I don't have any real test data at the moment, but an example could be where the track appears say on 5 albums:

Album 1 - Length 5:01 (301 seconds)
Album 2 - Length 3:56 (236 seconds)
Album 3 - Length 3:52 (232 seconds)
Album 4 - Length 3:37 (217 seconds)
Album 5 - Length 4:03 (243 seconds)

I would submit the track lengths in seconds, so I would send an array to the function that looks like this:

array (301, 236, 232, 217, 243)

In this particular example, I would want the 301 to be filtered out by the function before calculating an average. If the 301 was not removed the average is 246 seconds (or about 4:05) which is not very accurate. If the 301 is removed, the average is 232 seconds (or 3:52) which is a lot more accurate (though could still be improved on).

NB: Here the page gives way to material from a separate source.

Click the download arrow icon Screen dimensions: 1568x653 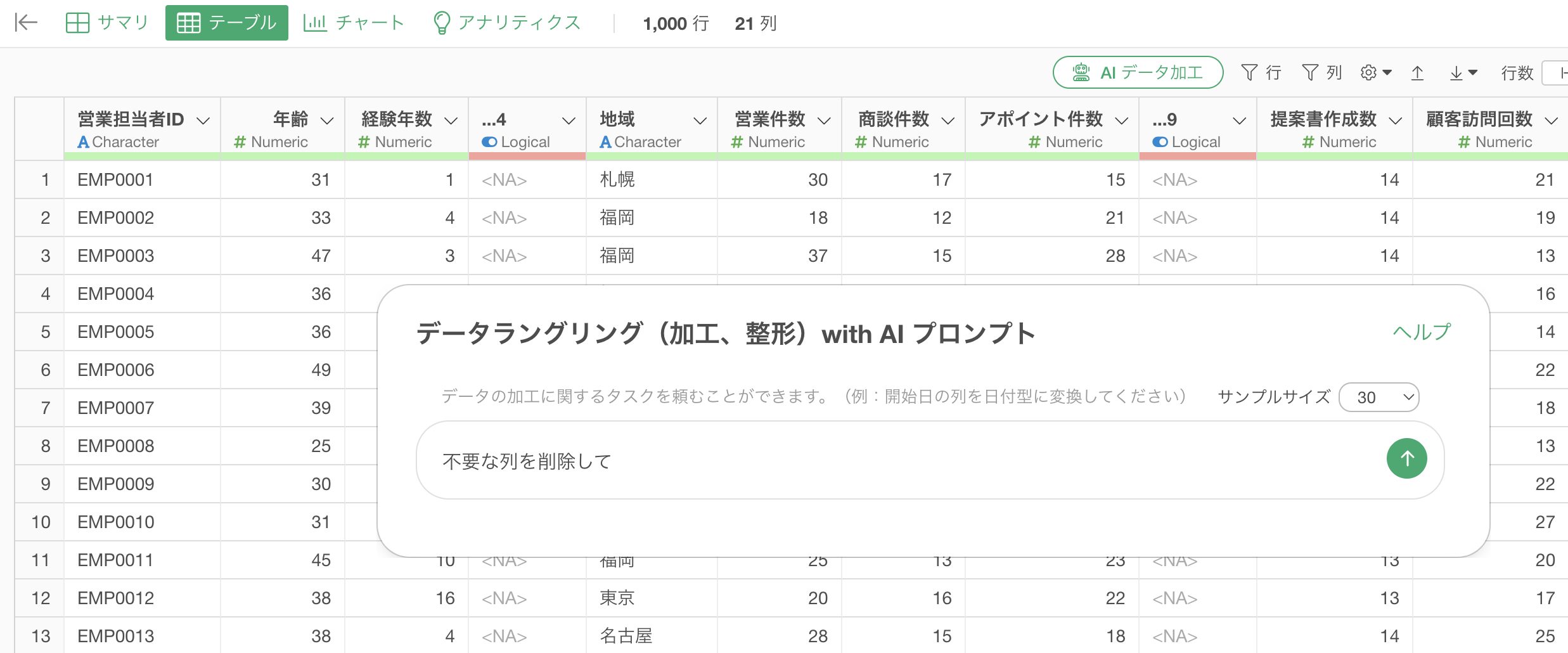click(1463, 73)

I think it comes back to statistics where we talk about median's and things like that, but when I did that stuff at school (a LONG time ago) I didn't really think it was useful so never paid attention.

There could always be more than one outer lying number, and there is no set number of how many occurrences we would want exclude from the array before calculating the average.

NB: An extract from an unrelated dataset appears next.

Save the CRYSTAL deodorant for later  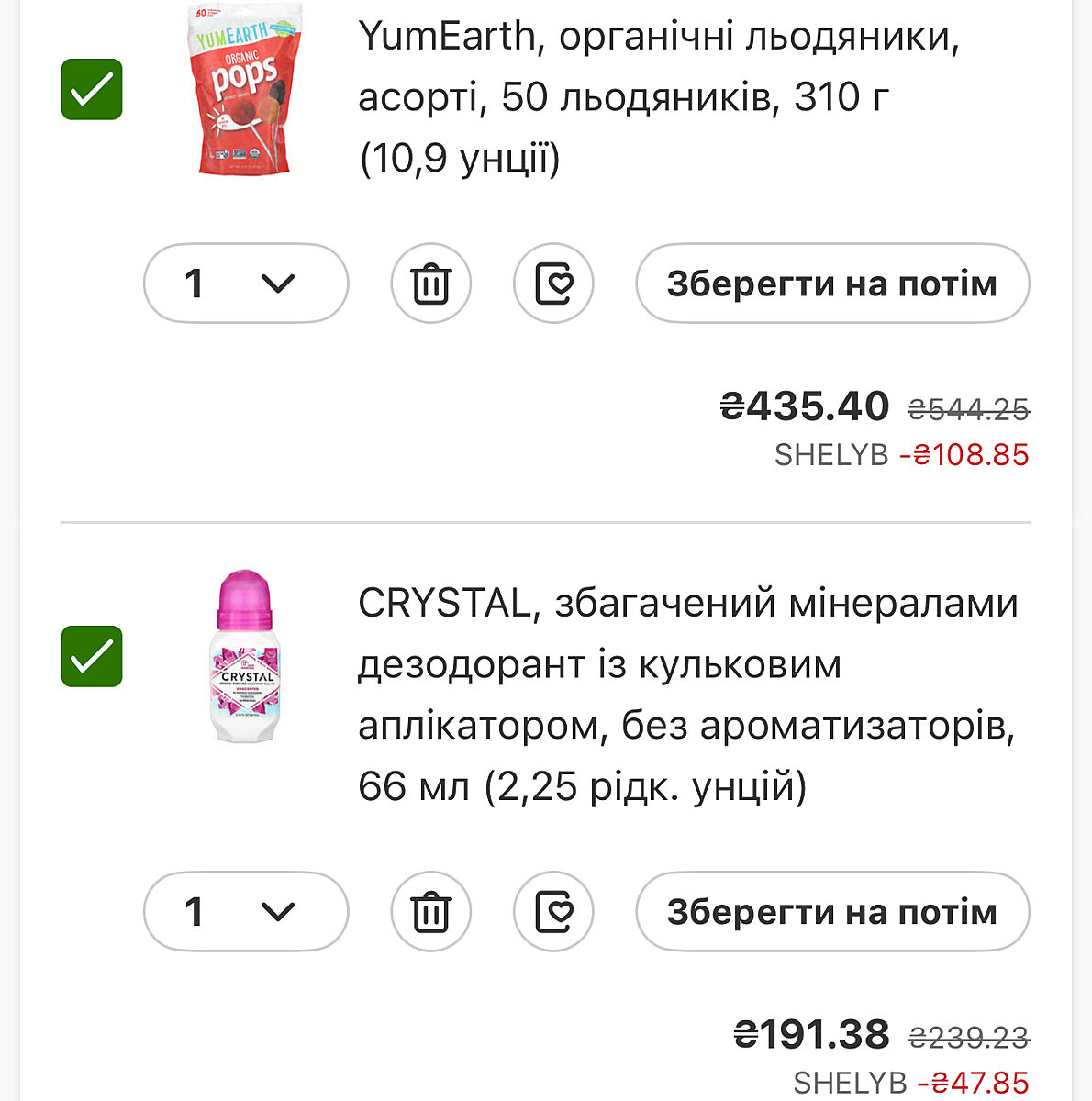tap(832, 912)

I hope that makes sense. Does it sound too hard? I thought it would be fairly easy for somebody who knew the right functions to use, but maybe I was wrong.
imagefree
ok so you can define the varience of +-10, so can you also define from what point the variance of 10% should be measured?

Tricky problem
Stubru Freak
What I'd do, is this. It's not exactly what you said, but I think it should have the desired effect.

Sort the values from lowest to highest. If there are more than 2 values, check the difference between the lowest and the highest. If it's more than 20% (both 10% away from the "average"), remove the first and the last value. Repeat.
After this stops (only 1 or 2 values left, or all values approximately the same), just calculate the average.

Or you could do this:

Sort the values from lowest to highest and take the average. If there is more than 1 value, check both the lowest and the highest value. Take the one that's the furthest away from your average, and if it's more than 10% away, remove the value and repeat.
Then calculate the average.
rvec
I think Stubru Freak has a good idea there, it would look like this:
 Code: function average(\$a, \$b = 13){   \$return = array_sum(\$a)/count(\$a);   return  round(\$return, \$b); } function average2(\$array, \$b = 1) {    sort(\$array, SORT_NUMERIC);    \$i = count(\$array) - 1;    while (\$i > 2 && ((average(\$array) > \$array[0]) || (average(\$array) > \$array[\$i]))) {               foreach (\$array as \$key=>\$num) {            if (\$key != 0 && \$key != \$i) {                \$array2[] = \$num;            }        }             \$array = \$array2;             \$i -= 2;    }    return average(\$array, \$b); } \$array = array(3.5, 3.6, 3.4, 8.1, 2.5); echo average2(\$array);

you can use the last 2 lines as often as you want to calculate the averages, and the function takes a second parameter (\$b) which makes it round with that much decimals (default is 1).
richard270384
Thanks heaps guys rvec and Stubru.

That function will do the job. Very much appreciated.

I never thought of doing it that way.